(Data extracts begins)

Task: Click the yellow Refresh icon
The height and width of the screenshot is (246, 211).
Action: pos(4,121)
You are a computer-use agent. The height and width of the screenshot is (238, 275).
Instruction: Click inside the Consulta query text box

(Data extracts ends)
(Data extracts begins)

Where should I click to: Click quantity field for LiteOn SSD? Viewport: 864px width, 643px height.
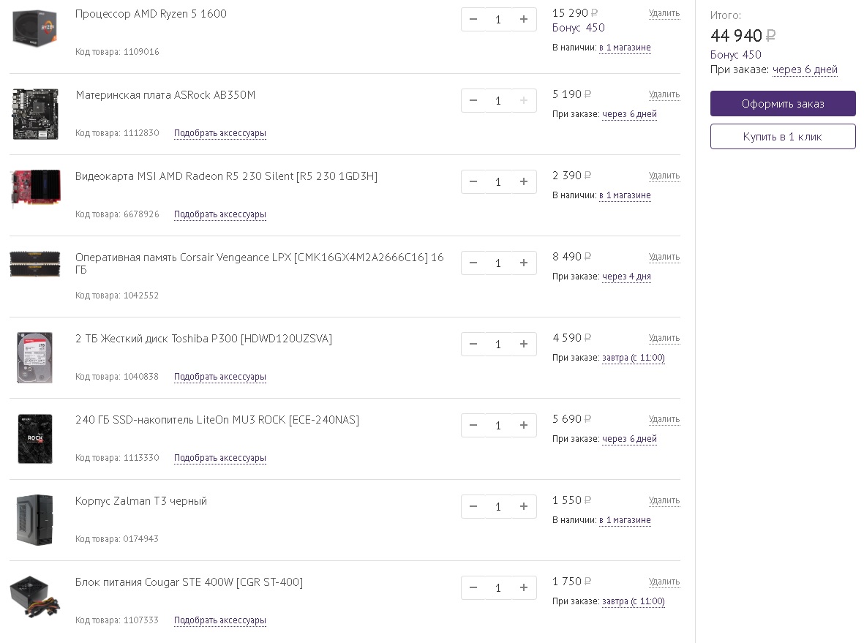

(Data extracts ends)

◆ How to complete this task
Once you find the line with "Task: Click the yellow Refresh icon" in the entries above, output it and each line after it up to and including the line with "Instruction: Click inside", and nothing else.

◆ Task response
Task: Click the yellow Refresh icon
The height and width of the screenshot is (246, 211).
Action: pos(4,121)
You are a computer-use agent. The height and width of the screenshot is (238, 275).
Instruction: Click inside the Consulta query text box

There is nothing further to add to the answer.